Compile times increase superlinearly with program size. How many cycles and deve...

alxlaz · on Oct 11, 2020

Looking at things like e.g. https://git.kernel.org/pub/scm/linux/kernel/git/torvalds/lin... , this is very obviously specific to the underlying hardware's control model in all sorts of ways. If the hardware has a gazillion control registers, then the software will have to handle a gazillion registers and will therefore need several gazillion definitions in order to do it. The hardware won't get any simpler just because it takes a long time to compile the driver.

barumi · on Oct 11, 2020

> Compile times increase superlinearly with program size. How many cycles and developer hours are wasted if this duplication is not necessary?

Care to weight in the impact on developer hours and cycles of having to debug problems caused in how the autogenerated headers are created?

If the code is not expected to change and was already subjected to verification and validation, ensuring that it stays the same is a good way to avoid wasting time tracking bugs on code paths that assuredly were already verified.

mcguire · on Oct 11, 2020

"Compile times increase superlinearly with program size."

I've seen this said a couple of times lately. What is the source?

tylerhou · on Oct 11, 2020

The other time that you saw it was also probably me. It's from this talk, which is about how a large amount of generated protocol buffer code at Google led to a quadratic increase in compile times: https://youtu.be/rHIkrotSwcc?t=720.

TL;DW: The reasoning is because if you use a distributed build system, then your compile time is gated by the file with the longest compile time (tail latency). The more files you have, the greater chance that one of them takes a long time. When you generate source files, you tend to produce more files than if you didn't.

Most users don't use a distributed build system to compile the kernel, so on further thought, in that case compile times probably scale closer to linear with the number of translation units. But wasted cycles are still wasted cycles, and regardless of how exactly compile times scale, you should still consider the cost of longer compile times when you duplicate code.

With regards to link time optimization: sophisticated analyses take superlinear complexity: https://cs.stackexchange.com/questions/22435/time-complexity....

Disclaimer: I work at Google.

jcranmer · on Oct 11, 2020

Not knowing the context of the quote, I can guess a few causes:

* Compiler optimizations mostly work on a per-function basis, so that the 'n' in O(n) or O(n²) is the size of a function and not the size of the entire codebase. Not all optimization algorithms are linear, and while good superlinear optimizations should have code threshold cutoffs, in practice these may be omitted. Function sizes follow something like a power law distribution, which means larger code bases contain larger functions that are more expensive to optimize.

* For C/C++, you compile code by pasting all the header definitions into your translation unit, and feeding that to the actual lexer/parser/codegen. Larger projects are probably going to have correspondingly larger headers, and files will probably include more of them, so that the actual translation unit sizes are going to be larger even than the on-disk source files would indicate.
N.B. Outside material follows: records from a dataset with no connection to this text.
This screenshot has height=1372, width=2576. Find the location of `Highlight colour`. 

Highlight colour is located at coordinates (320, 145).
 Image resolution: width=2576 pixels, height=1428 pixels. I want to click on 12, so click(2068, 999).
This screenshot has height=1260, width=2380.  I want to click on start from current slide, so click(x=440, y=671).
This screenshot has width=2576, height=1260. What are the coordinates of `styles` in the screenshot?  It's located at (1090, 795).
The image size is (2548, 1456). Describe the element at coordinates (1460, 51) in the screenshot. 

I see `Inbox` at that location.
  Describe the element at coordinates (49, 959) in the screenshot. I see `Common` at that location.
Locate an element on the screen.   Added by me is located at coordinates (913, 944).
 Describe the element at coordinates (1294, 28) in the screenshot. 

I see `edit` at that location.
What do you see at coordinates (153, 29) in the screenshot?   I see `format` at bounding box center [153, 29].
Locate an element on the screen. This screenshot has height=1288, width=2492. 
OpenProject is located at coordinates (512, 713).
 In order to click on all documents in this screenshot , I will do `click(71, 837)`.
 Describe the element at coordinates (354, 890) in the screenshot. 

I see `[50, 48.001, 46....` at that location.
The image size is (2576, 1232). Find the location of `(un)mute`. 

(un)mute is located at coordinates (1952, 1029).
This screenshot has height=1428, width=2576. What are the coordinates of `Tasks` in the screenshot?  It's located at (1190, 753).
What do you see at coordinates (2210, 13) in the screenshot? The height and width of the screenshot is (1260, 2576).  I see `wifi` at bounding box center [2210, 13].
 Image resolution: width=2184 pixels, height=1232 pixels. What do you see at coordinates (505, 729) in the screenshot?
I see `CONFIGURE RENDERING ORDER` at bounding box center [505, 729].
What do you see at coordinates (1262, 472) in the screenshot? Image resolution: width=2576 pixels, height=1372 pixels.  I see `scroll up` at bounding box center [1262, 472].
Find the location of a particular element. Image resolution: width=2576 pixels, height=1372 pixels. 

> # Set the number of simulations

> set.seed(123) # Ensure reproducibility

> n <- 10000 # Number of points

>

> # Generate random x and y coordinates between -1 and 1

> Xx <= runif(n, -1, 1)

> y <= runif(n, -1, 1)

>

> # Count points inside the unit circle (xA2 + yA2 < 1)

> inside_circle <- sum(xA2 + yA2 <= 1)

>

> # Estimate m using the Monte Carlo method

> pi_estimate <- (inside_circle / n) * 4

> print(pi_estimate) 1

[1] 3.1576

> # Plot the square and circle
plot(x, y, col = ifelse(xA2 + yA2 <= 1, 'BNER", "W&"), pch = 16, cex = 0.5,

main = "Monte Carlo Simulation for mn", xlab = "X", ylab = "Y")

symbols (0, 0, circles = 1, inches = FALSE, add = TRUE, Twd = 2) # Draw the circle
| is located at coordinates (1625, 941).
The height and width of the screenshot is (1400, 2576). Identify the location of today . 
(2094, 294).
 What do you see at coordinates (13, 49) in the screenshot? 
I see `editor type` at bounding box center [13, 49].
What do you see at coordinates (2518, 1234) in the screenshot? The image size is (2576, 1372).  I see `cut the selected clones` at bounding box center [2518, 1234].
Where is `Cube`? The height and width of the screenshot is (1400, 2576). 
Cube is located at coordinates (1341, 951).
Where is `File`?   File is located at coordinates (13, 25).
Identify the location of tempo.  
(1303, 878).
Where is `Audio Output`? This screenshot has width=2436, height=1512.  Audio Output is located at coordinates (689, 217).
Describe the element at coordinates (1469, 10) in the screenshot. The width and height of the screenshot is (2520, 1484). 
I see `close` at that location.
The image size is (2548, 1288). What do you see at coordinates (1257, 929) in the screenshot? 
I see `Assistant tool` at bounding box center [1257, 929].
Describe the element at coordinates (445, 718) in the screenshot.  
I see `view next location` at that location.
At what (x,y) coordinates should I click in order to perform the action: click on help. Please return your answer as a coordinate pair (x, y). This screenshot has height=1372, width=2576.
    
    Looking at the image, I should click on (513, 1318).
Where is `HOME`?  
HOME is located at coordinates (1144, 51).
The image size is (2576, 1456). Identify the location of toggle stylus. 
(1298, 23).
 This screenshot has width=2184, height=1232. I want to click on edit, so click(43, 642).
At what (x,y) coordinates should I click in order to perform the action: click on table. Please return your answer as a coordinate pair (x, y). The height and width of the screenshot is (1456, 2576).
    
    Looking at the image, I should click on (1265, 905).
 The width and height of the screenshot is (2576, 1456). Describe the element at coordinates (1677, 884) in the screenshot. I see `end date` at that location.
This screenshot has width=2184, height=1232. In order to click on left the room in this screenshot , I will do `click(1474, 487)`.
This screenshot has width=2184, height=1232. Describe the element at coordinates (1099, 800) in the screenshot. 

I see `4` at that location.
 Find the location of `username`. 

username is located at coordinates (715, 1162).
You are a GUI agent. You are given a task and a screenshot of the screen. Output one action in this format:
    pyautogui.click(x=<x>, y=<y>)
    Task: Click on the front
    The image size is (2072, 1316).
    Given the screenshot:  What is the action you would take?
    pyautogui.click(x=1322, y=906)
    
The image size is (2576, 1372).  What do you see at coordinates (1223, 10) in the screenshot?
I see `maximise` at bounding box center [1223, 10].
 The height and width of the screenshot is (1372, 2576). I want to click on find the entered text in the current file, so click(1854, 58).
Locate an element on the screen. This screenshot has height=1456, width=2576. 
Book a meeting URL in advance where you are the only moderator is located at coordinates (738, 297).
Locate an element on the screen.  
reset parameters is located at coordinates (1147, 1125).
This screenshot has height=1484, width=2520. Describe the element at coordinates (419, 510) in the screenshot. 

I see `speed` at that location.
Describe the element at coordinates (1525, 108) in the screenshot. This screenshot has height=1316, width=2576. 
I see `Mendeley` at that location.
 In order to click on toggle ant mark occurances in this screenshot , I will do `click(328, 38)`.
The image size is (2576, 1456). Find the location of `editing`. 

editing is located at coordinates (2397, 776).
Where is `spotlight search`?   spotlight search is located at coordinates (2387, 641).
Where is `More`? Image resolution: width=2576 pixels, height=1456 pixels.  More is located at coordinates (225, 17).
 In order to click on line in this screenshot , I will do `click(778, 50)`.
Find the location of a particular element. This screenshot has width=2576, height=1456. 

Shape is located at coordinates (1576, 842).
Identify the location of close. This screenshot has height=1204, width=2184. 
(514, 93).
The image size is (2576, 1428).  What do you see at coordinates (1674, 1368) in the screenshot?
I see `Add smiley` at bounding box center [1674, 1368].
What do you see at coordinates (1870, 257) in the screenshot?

* This is more speculative, but larger projects are also probably likelier to blow out the various caches on your computer, so that the operations you figure are O(1) (such as hashtable lookup!) are actually more like O(lg N) in practice. And as you get larger projects that are less likely to fit any cache, the effect of the non-constant time becomes more apparent.

saagarjha · on Oct 11, 2020

Internal compiler datastructures and the need to keep more things in memory?

jchw · on Oct 11, 2020

This particular thought thread is about more translation units, not larger translation units. I can't see why those would not mostly scale linearly.

tylerhou · on Oct 11, 2020

Tail latency. See my other comment (https://news.ycombinator.com/item?id=24749000).

rational_indian · on Oct 11, 2020

Are you saying C compilers are O(n)?

barumi · on Oct 11, 2020

> Are you saying C compilers are O(n)?

OP asked for sources that substantiated a technical claim. No assertion was given.

Unless you have a source that either supports or refutes the claim, trying to deflect the question does nothing to address the problem.

formerly_proven · on Oct 11, 2020

I very much expect O(n) compilation of stuff like array declarations, enums, CPP macro definitions and so forth. What else would it be?

FartyMcFarter · on Oct 11, 2020

They may well be, provided one stays away from bad patterns such as humongous complex functions?